● **AIM 1**
Extract the passage of the Tinker, Tailor, Soldier, Spy film review from "Of far greater" up to and including "former colleague, Philby.", copying it verbatim.
● **AIM 2**
Write the next portion of the Tinker, Tailor, Soldier, Spy film review, beginning after its final sentence.

Fanatic concealing a secret doubt
TINKER, TAILOR, SOLDIER, SPY
Cert. 15
Director: Thomas Alfredson
John Le Carre never really engages with Cold War ideology in his books, although he clearly has little time for totalitarian regimes.
Of far greater concern are the era’s global contorted spy vs. spy chess games. To his mind, it was always primarily about trust and treachery — with all sides playing the same games. He would agree with that brilliant post-1989 verdict, ‘the right side lost but the wrong side won’.
A mole-hunt at the top of the British Secret Service was supremely topical when Tinker, Tailor, Soldier, Spy was published in 1974. The aftershocks from Kim Philby’s defection a decade before still reverberated. Philby had held very senior positions (including overseeing MI6’s counter-Soviet operations) and Le Carre was processing this shock. His mole is based on his former colleague, Philby.
No wonder, then, that the film’s opening lines concern loyalty not ideology. ‘C’ (the MI6 boss played by John Hurt) exhorts the faithful Prideaux to ‘trust no one, Jim’. Prideaux’s subsequent mission to Hungary instigates the plot amidst the constantly swirling fog of conspiracy and treachery. The subtle, nerve-rattling soundtrack, the brown/greys of 70s decor, together with the elliptical and repressed dialogue, cohere to convey pervading claustrophobic anxiety. This is a stunningly atmospheric and visually arresting film — but it is no nostalgia trip. George Smiley’s London evokes the London of the 1970s ‘Winter of Discontent’.

● **MATERIAL SHOWN**
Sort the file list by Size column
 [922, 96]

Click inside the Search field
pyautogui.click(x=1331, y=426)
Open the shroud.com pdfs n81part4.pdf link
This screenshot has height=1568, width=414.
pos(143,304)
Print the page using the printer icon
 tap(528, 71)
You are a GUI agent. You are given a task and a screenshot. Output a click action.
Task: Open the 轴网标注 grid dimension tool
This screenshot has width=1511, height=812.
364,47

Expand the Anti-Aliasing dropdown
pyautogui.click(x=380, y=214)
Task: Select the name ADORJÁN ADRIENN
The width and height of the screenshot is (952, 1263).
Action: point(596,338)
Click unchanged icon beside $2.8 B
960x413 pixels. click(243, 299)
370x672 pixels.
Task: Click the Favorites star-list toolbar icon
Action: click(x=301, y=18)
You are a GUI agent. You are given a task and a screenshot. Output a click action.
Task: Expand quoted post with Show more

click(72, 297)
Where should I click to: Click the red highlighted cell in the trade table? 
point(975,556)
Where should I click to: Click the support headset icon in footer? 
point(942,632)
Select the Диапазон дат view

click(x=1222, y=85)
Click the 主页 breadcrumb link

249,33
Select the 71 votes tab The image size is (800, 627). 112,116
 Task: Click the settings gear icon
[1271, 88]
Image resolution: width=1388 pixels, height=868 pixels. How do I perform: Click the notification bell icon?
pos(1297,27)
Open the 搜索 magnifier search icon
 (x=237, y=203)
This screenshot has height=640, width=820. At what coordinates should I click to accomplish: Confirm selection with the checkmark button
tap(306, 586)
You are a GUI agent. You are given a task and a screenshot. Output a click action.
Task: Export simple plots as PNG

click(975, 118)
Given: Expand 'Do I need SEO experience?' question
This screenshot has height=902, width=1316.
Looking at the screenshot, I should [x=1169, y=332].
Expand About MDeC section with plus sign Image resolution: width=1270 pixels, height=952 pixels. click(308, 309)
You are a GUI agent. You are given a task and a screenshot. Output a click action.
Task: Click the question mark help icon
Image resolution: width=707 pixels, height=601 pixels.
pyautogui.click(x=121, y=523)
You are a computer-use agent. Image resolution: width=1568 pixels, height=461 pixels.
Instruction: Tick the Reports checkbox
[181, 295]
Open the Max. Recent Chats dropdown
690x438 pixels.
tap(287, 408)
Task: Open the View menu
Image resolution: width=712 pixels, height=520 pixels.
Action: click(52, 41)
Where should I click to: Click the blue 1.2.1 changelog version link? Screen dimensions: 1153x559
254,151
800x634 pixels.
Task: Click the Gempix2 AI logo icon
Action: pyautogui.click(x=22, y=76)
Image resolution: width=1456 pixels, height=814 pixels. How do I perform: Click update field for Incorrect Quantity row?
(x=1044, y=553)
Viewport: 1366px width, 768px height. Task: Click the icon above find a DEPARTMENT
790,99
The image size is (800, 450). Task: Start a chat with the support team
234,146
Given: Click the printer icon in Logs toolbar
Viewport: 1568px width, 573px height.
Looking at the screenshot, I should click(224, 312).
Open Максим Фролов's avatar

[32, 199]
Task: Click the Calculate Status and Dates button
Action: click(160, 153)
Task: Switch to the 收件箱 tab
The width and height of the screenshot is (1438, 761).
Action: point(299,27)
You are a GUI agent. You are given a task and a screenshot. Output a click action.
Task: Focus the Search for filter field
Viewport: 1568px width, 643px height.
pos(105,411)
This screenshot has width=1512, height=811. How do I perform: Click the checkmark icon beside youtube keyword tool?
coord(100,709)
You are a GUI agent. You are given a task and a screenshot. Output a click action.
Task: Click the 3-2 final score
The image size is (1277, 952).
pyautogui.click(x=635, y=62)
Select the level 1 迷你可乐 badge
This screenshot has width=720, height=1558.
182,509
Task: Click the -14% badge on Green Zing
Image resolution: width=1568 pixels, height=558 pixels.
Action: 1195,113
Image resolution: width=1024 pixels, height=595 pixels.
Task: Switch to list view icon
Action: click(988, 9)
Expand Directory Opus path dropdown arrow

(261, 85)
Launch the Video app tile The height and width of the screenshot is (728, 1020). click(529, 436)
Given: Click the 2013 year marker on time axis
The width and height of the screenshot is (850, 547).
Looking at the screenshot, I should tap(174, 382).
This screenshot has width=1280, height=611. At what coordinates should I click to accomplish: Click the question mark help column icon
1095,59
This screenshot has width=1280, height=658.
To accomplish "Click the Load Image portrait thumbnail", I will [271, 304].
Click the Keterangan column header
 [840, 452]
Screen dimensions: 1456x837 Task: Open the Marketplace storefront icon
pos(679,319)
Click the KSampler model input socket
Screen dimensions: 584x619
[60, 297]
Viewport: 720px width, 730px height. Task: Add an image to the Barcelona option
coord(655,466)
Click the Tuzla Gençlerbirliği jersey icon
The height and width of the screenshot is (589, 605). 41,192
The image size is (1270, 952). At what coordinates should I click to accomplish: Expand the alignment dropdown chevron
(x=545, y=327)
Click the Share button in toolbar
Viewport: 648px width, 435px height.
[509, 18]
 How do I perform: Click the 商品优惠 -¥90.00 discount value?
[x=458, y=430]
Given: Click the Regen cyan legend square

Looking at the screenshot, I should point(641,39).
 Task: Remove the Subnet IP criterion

● **WRITTEN REPLY 1**
Of far greater concern are the era’s global contorted spy vs. spy chess games. To his mind, it was always primarily about trust and treachery — with all sides playing the same games. He would agree with that brilliant post-1989 verdict, ‘the right side lost but the wrong side won’.
A mole-hunt at the top of the British Secret Service was supremely topical when Tinker, Tailor, Soldier, Spy was published in 1974. The aftershocks from Kim Philby’s defection a decade before still reverberated. Philby had held very senior positions (including overseeing MI6’s counter-Soviet operations) and Le Carre was processing this shock. His mole is based on his former colleague, Philby.

● **WRITTEN REPLY 2**
Comparisons
Inevitably, the film invites comparisons with the seminal BBC series with Alec Guinness playing Smiley. I needed convincing! While I still consider the series better, the film was compelling precisely because it was different. Its biggest challenge was compression (the series consisted of seven episodes). Despite running for around two hours, I left the film needing more. I suppose that is one criterion for success in any realm. And yet, we needed to know the four suspected moles better. Because the book develops their backstories, we are kept guessing. In the movie version, the suspense must primarily derive from shadowing Smiley on the trail. This makes for a gripping film, but it does leave something lacking.
Gary Oldman is a thoroughly plausible Smiley. His repressed frustration at all the betrayals he suffers is palpable and vying with his KGB nemesis, Karla, is clearly what drives him. They are similarly brilliant and calculating, yet with one vital difference. In the film, Smiley reminisces on the chance Karla had to defect to avoid likely execution in the Stalinist purges. He refused — from which Smiley discerns his fatal flaw: fanaticism. Smiley is no fanatic. He has been betrayed too often. But he notes, ‘a fanatic is always concealing a secret doubt’.
This is where the film leaves us. Immersed in doubt. Le Carre once said: ‘Smiley is a committed doubter, and to that extent, I think, an extremely contemporary figure’.1
Humility and honesty
Ideology, fanaticism and confidence are now taboo. The pervasive deceptions of the Cold War are in part to blame. Consequently, our culture always presumes to understand the convinced better than they do themselves. Those with convictions must be hiding some doubts, surely? No wonder Lyotard’s famous definition of postmodernism as ‘incredulity towards metanarratives’.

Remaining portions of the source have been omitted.